La vie de bohème (1992)
In wenigen Wochen kommt wieder ein neuer Kaurismäki in die hiesigen Kinos: "Toivon tuolla puolen" (2017). Sein letzter Lang-Spielfilm liegt nunmehr schon ganze sechs Jahre zurück. Und auch diesen trennten fünf Jahre vom vorangegangenen Kaurismäki-Lang-Spielfilm. Der für seine wortkargen, melancholischen Filme bekannt gewordene Finne scheint mit zunehmendem Alter - der 60. Geburtstag am 04. April naht unaufhaltsam! - etwas geruhsamer, unproduktiver zu werden; sei es, weil das Produzieren schwerer fällt, sei es, weil der Reiz des Inszenierens nachlässt... Ganz anders verhielt sich das noch vor einem knappen Vierteljahrhundert: Kaurismäki, der seit seinem zweiten Lang-Spielfilm "Calamari Union" (1985) im Jahrestakt einen neuen Lang-Spielfilm vorlegte, zog mit "Varjoja paratiisissa" (1986) internationales Interesse auf sich und mauserte sich bald darauf auch hierzulande zum Kritikerliebling. Die folgenden Werke "Ariel" (1988), "Leningrad Cowboys Go America" (1989) und "Tulitikkutehtaan tyttö" (1990) werden noch heute zu seinen größten künstlerischen Erfolgen gerechnet. "I Hired a Contract Killer" (1990) stellt dann eine entscheidende Markierung in Kaurismäkis Schaffen dar, handelt es sich doch nicht mehr um eine bloß skandinavische Produktion: Deutschland, Frankreich und Großbritannien zählten neben Finnland und Schweden zu den Produktionsländern und der mit Jean-Pierre Léaud besetzte Streifen leitet zugleich eine lockere Zusammenarbeit von Kaurismäki und Léaud ein, mit welcher Kaurismäki auch seiner Godard-Bewunderung Ausdruck verlieh: In "La vie de bohème" und "Le Havre" (2011) arbeiteten beide nochmals miteinander. Und zugleich markierte "I Hired a Contract Killer" einen Eingriff in den Rhythmus: Nicht Anfang 1991 kam der Film - mit knapp 12 Monaten Abstand zu den umgebenden Filmen - heraus, sondern bereits im September des Jahres 1990, in welchem schon "Tulitikkutehtaan tyttö" erschienen war. 1991 gab es dann keinen (Aki-)Kaurismäki-Film mehr: eine erste Irritation, bevor Kaurismäki nach "Kauas pilvet karkaavat" (1996) seinen regelmäßigen, alljährlichen Output dann endgültig aufgab; die enorm produktive Schaffensphase war nach knapp zehn Jahren bereits wieder vorüber...

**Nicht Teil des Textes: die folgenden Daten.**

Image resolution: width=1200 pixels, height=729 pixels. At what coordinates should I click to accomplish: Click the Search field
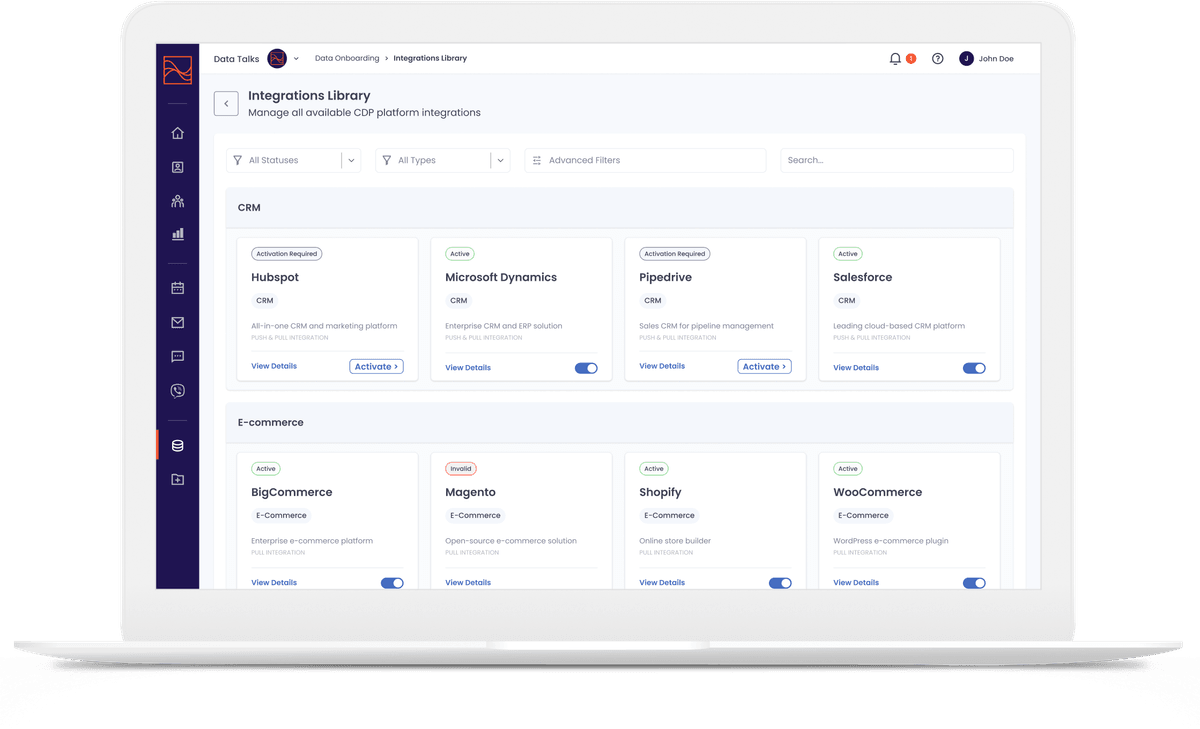[x=896, y=160]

"La vie de bohème", neuerlich eine französische Koproduktion, neuerlich mit Léaud (und Louis Malle) besetzt, ist noch aus anderen Gründen ein sehr französischer Film: Der am 18. Februar 1992 auf der Berlinale gelaufene Film basiert immerhin auf den "Scènes de la vie de bohème" (1849) von Henri Murger (welche bereits zu Puccinis Oper "La Bohème" (1896) geführt hatten). Einen tristen, lakonischen Film hat Kaurismäki daraus gemacht; einen Film über mittellose Künstler, die allen Gewalten zum Trutz sich erhalten und "die Realität durch ihr Bewusstsein zu überwinden [trachten]" (D. Krusche, J. Labenski, J. Nagel).
Man kann auch weniger bewundernd auf die Hauptfiguren blicken - wie z.B. Arminowitsch in seinem Review, welches den Film selbst aber ebenfalls lobpreist.